O governo brasileiro pretende enviar ainda no primeiro semestre uma comitiva para visitar todas as principais empresas interessadas no leilão da telefonia 5G no país. A viagem será encabeçada pelo ministro das Comunicações, Fábio Faria, e contará com a presença de militares e integrantes do Tribunal de Contas da União. A China, com quem o governo Jair Bolsonaro mantém tensão ideológica e constante troca de farpas, é um dos principais destinos da caravana, até porque detém a tecnologia mais avançada nesse tipo de transmissão de dados.
Caso se concretize, será uma reviravolta diplomática. Todos se lembram das alfinetadas desfechadas pelo deputado federal Eduardo Bolsonaro (PSL), o filho 03 do presidente, e o chanceler brasileiro, Ernesto Araújo, contra o país asiático. Os dois têm ironizado e repelido, via redes sociais, qualquer iniciativa de azeitar as relações comerciais com a China, classificadas por eles como “ditadura comunista”. Isso inclui oposição à participação chinesa no leilão da telefonia 5G. Agora surge o boato de que os chineses querem a renúncia de Araújo para prosseguirem negociações com o Brasil.
O alinhamento antichinês e automático do governo Bolsonaro com os Estados Unidos sempre foi reprovado pelos ministros militares, que defendem pragmatismo: o que for melhor para o Brasil, venha de onde vier. A passagem do tempo parece dar razão aos oráculos fardados. A primeira e única vacina com que o Brasil conta — até o dia de hoje — é a chinesa Sinovac (que no Brasil é feita em parceria com o Instituto Butantã e ganhou o nome de Coronavac). E os chineses têm retardado o envio de insumos para fabricação de mais vacinas, talvez pela oposição que sofrem do governo brasileiro.
Ao contrário da família Bolsonaro, o vice-presidente brasileiro, general Hamilton Mourão, participa de reuniões da Câmara de Comércio Brasil-China e defende a participação de todos no 5G (inclusive os chineses). Ele lembra, a quem quiser ouvir, que a China é a maior parceira comercial dos brasileiros. Compra sobretudo soja e minérios produzidos aqui. E a chinesa Huawei já está na telefonia, com equipamentos retransmissores para as telefônicas brasileiras convencionais. Daí ao 5G é só um passo.
Em resumo, bloquear os chineses na telefonia é risco de boicote à nossa soja, aos nossos minérios e à nossa necessidade mais imediata: a vacina. Os ministros militares avisam isso há tempos a Bolsonaro. Parece que agora conseguiram ser ouvidos.

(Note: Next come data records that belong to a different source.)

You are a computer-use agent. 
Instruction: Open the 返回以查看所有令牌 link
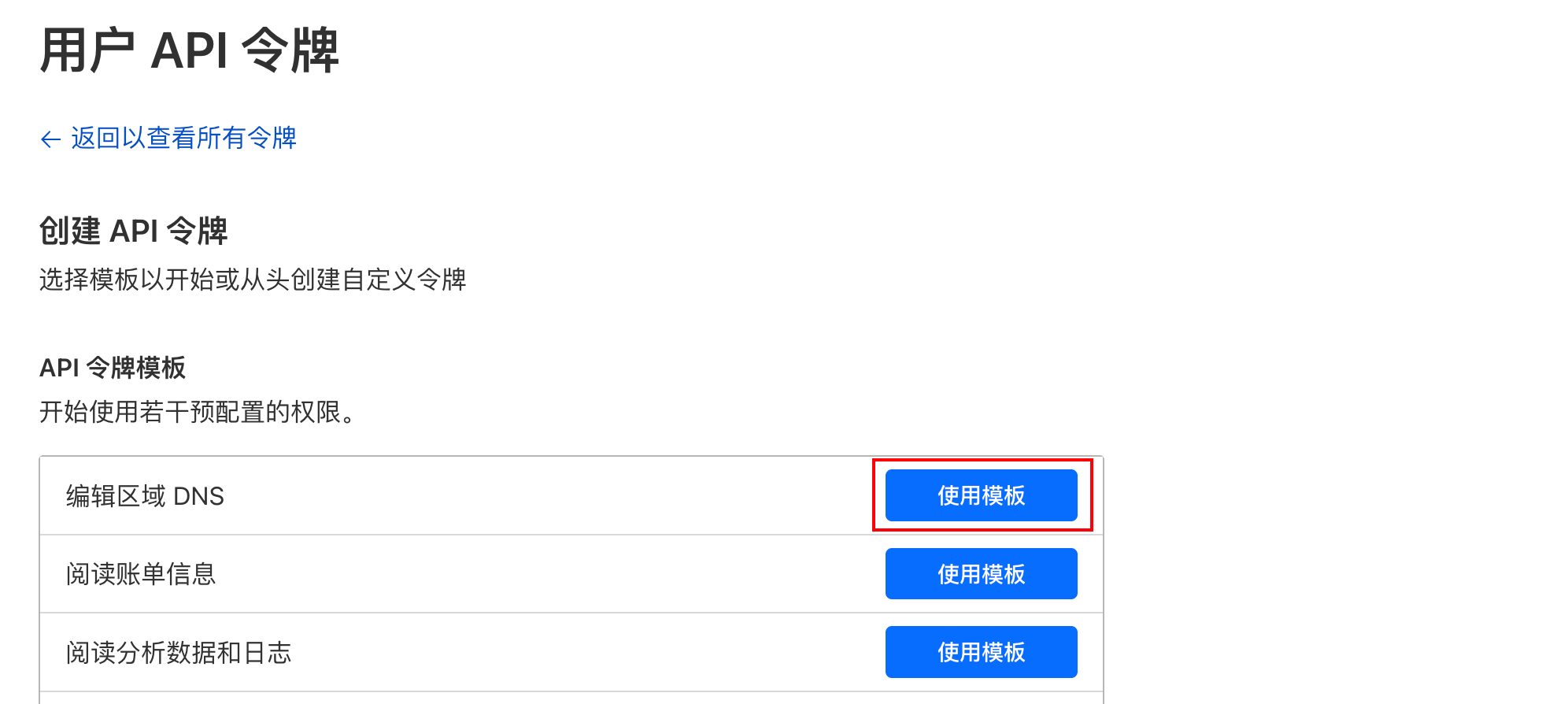coord(183,139)
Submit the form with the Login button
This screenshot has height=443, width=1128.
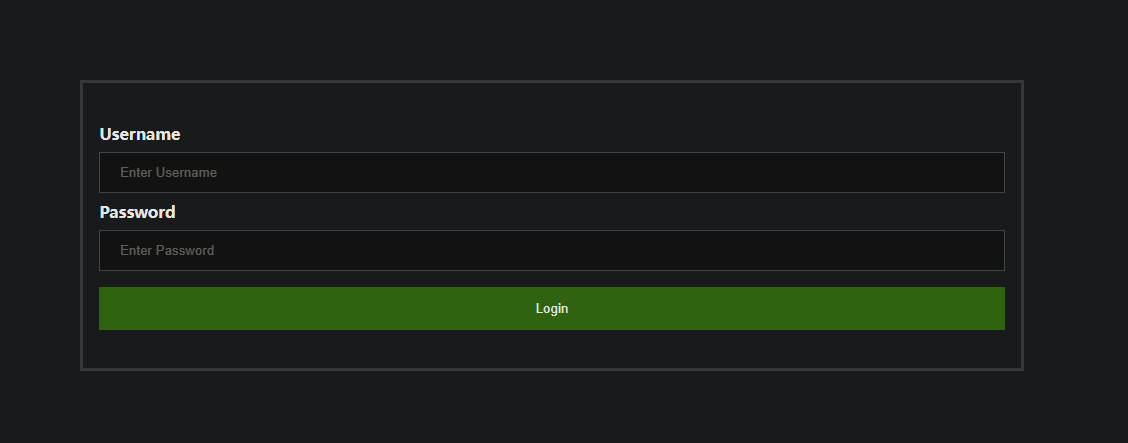[551, 308]
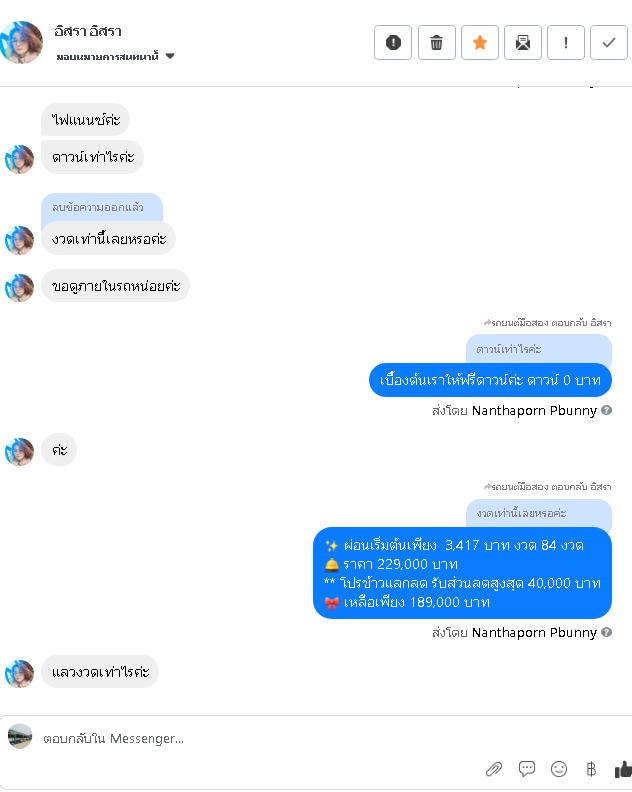Click the blue message about 0 baht down payment
Viewport: 632px width, 792px height.
pos(490,380)
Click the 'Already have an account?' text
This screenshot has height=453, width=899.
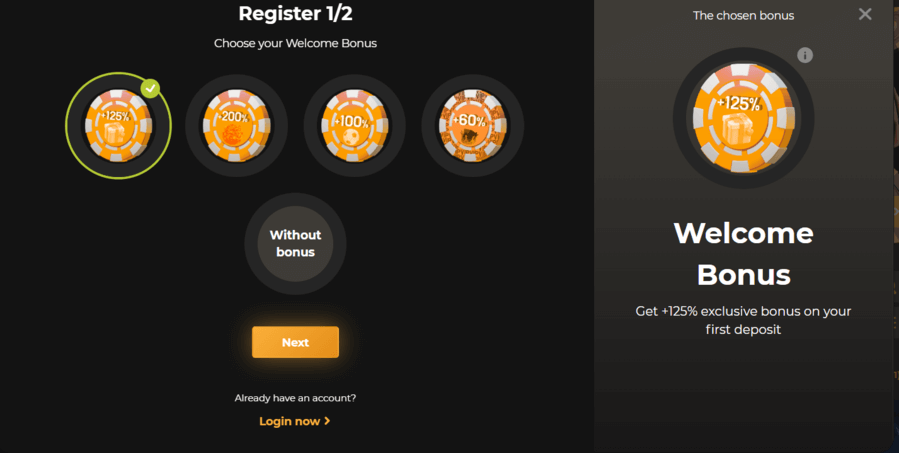click(x=295, y=398)
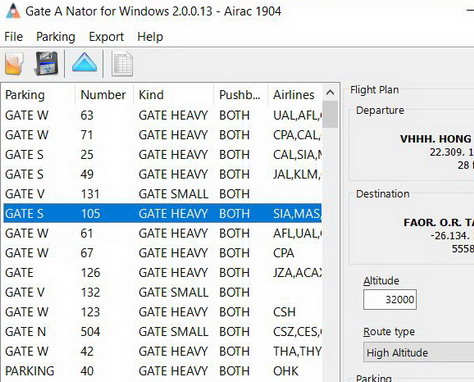
Task: Expand the Route type High Altitude dropdown
Action: click(x=419, y=352)
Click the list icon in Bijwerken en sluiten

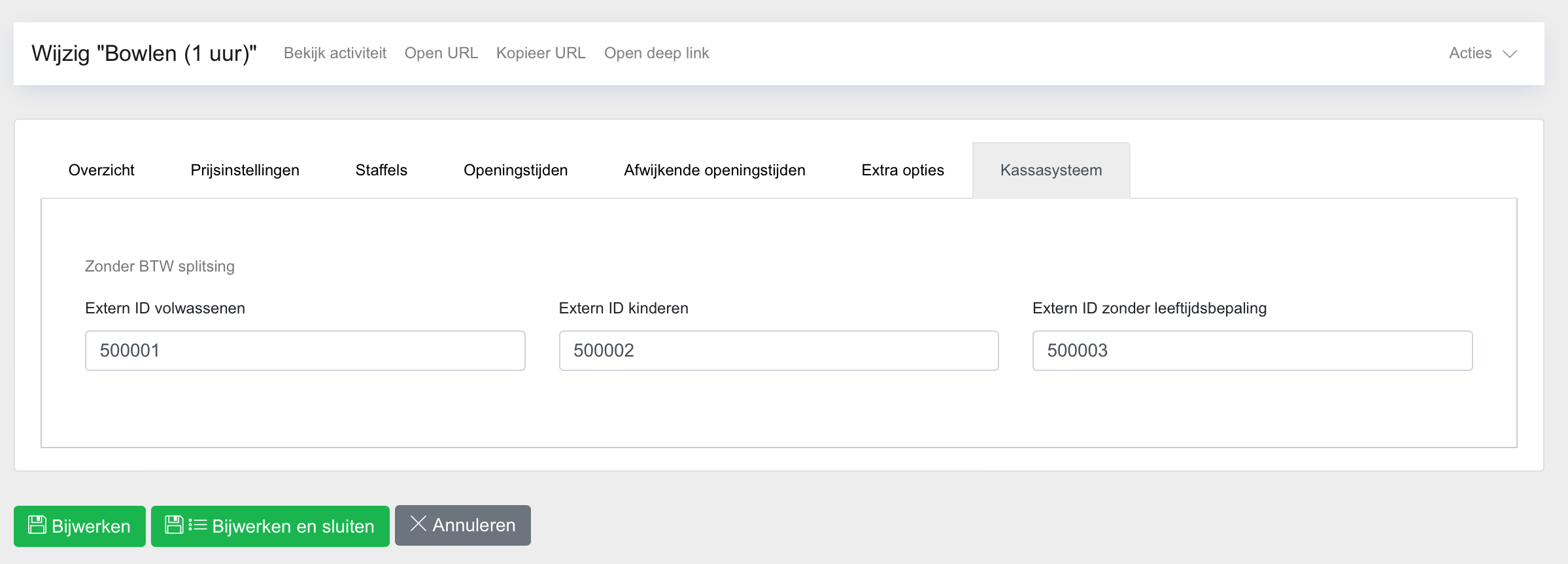[x=197, y=525]
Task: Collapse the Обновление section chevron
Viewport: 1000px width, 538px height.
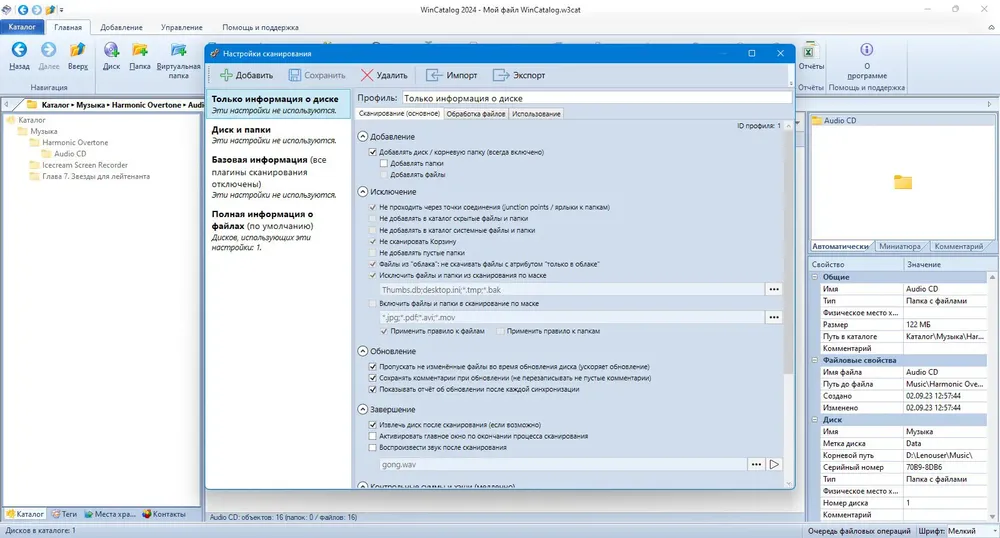Action: (x=363, y=351)
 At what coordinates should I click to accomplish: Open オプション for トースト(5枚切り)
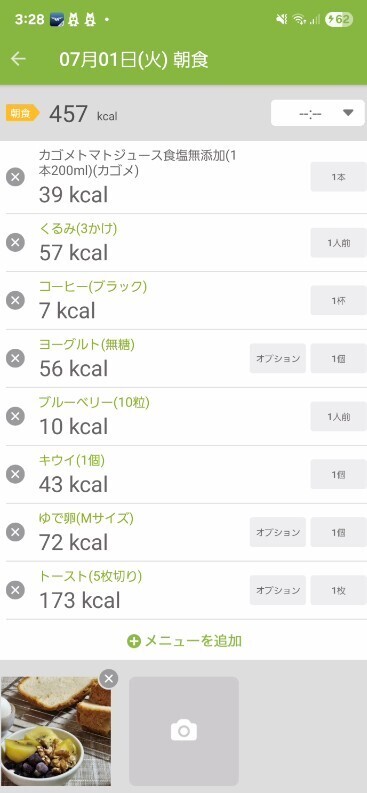point(278,590)
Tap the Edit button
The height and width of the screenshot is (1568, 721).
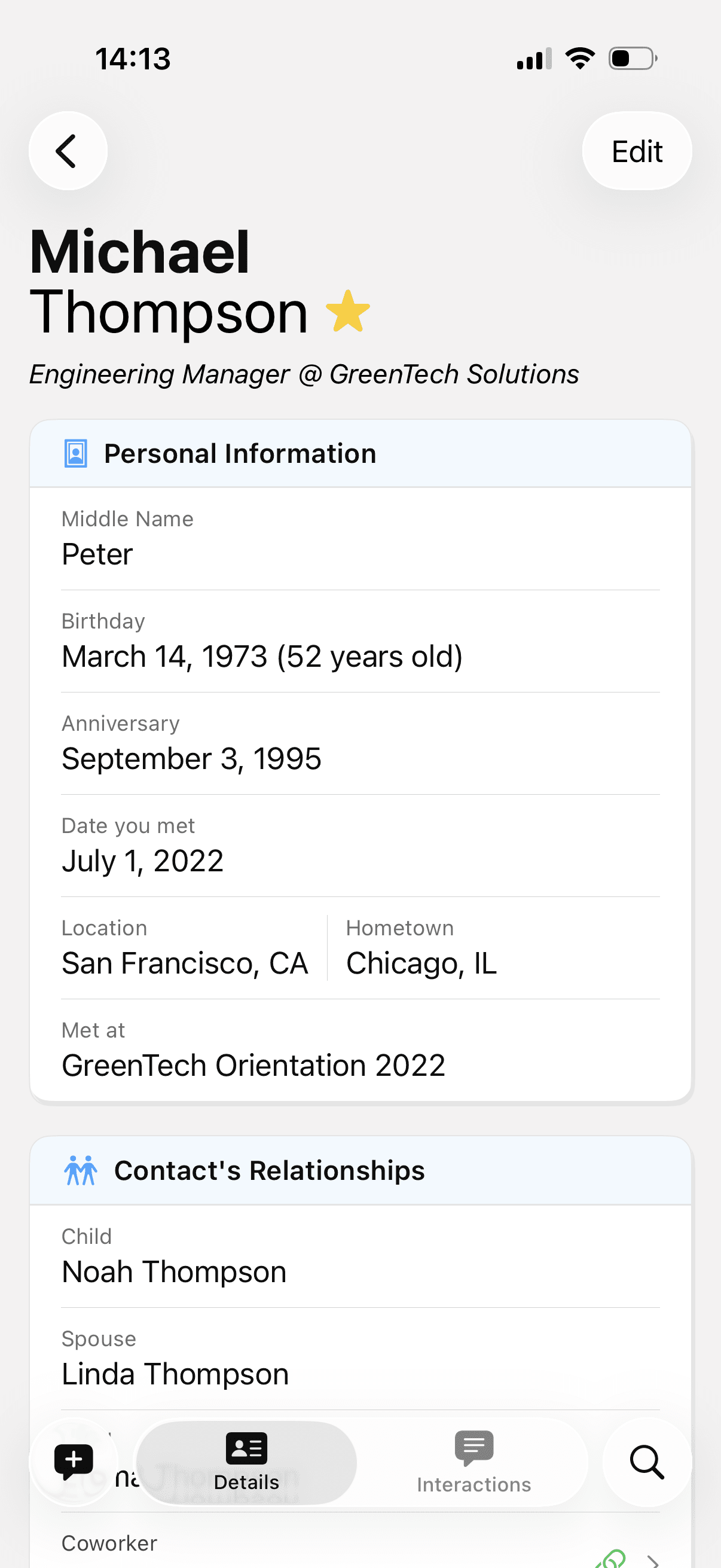(637, 151)
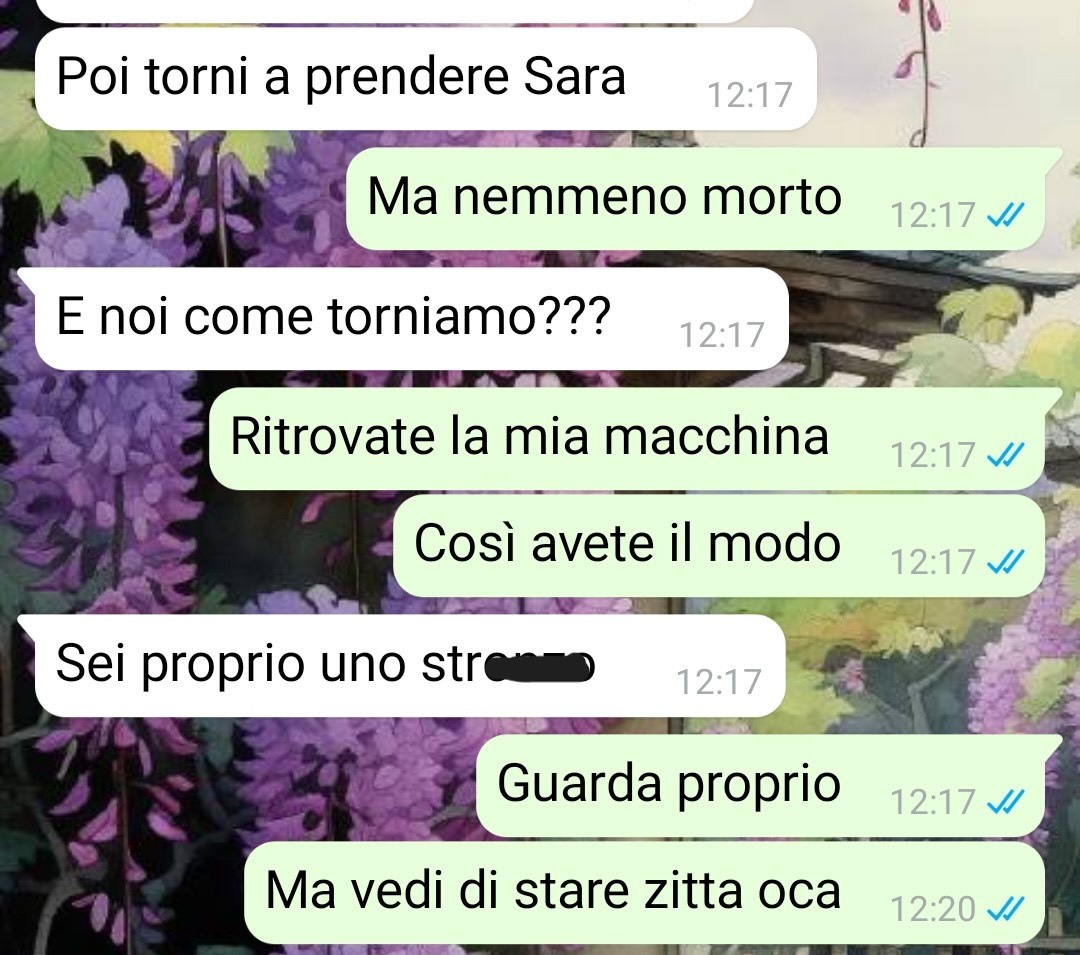Tap the partially visible bubble at the top
The height and width of the screenshot is (955, 1080).
tap(394, 10)
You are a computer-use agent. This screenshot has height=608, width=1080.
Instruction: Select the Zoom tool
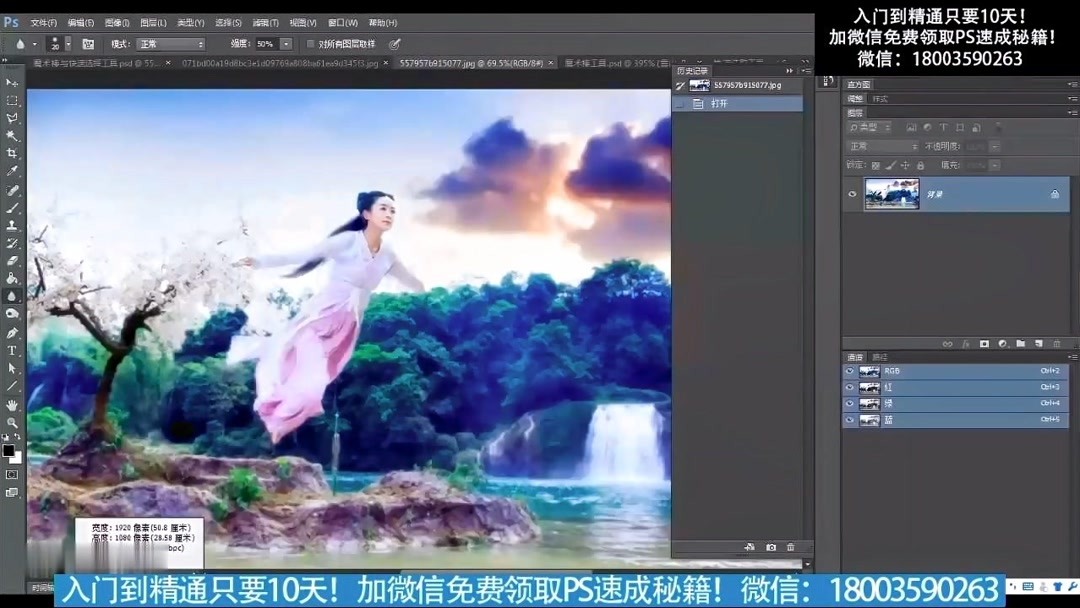pos(13,422)
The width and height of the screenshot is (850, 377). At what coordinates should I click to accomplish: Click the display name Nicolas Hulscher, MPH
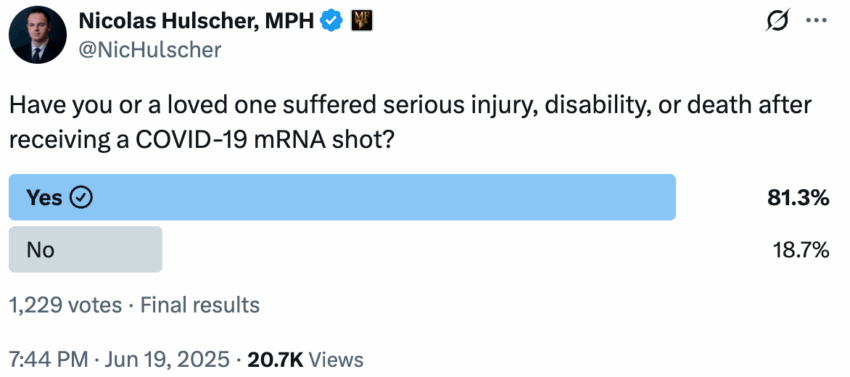pyautogui.click(x=197, y=21)
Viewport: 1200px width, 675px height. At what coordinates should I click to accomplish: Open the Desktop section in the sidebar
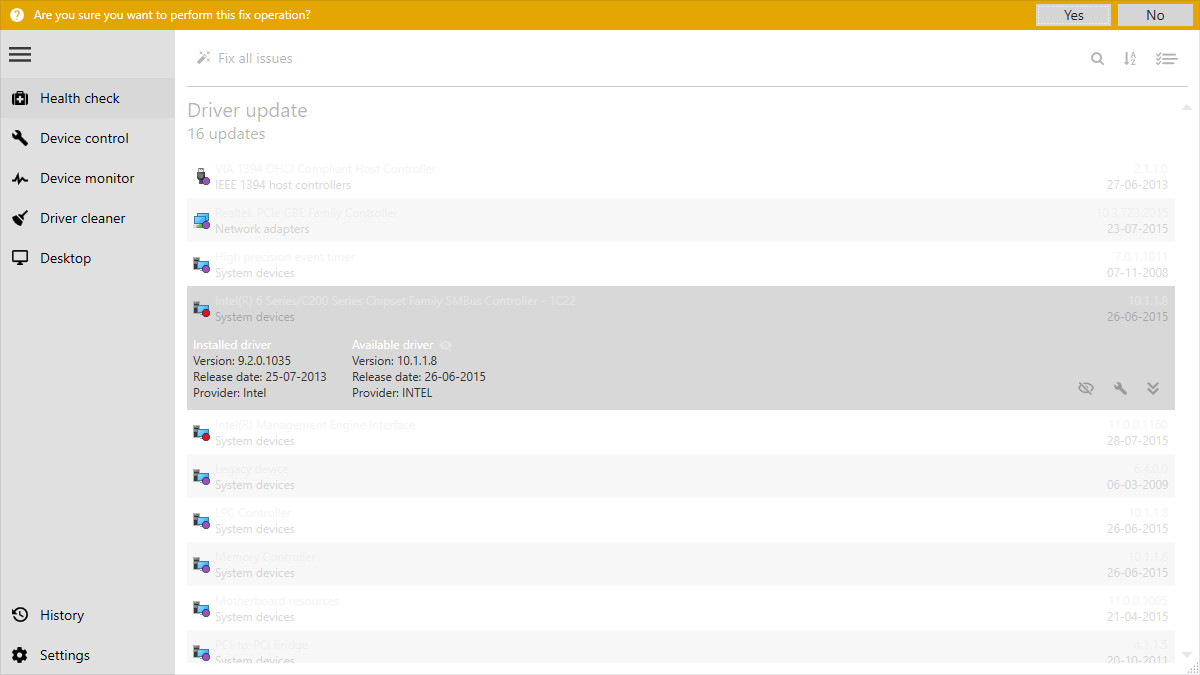pos(20,258)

Não é outro o motivo da viagem do ministro Fábio Faria. Ele planeja ir à Finlândia (sede da Nokia), Suécia (da Ericsson), Coreia do Sul (da Samsung) e China (da Huawei e ZTE). A meta é conversar com todos os presidentes globais dessas empresas, antes de decidir se haverá motivos para algum tipo de restrição à Huawei. Os Estados Unidos, quando Donald Trump era presidente, avisaram que os chineses poderiam usar o 5G para espionar e controlar as comunicações brasileiras. Como Trump já não governa seu país, é provável que os ventos da negociação tenham chegado também ao Palácio do Planalto.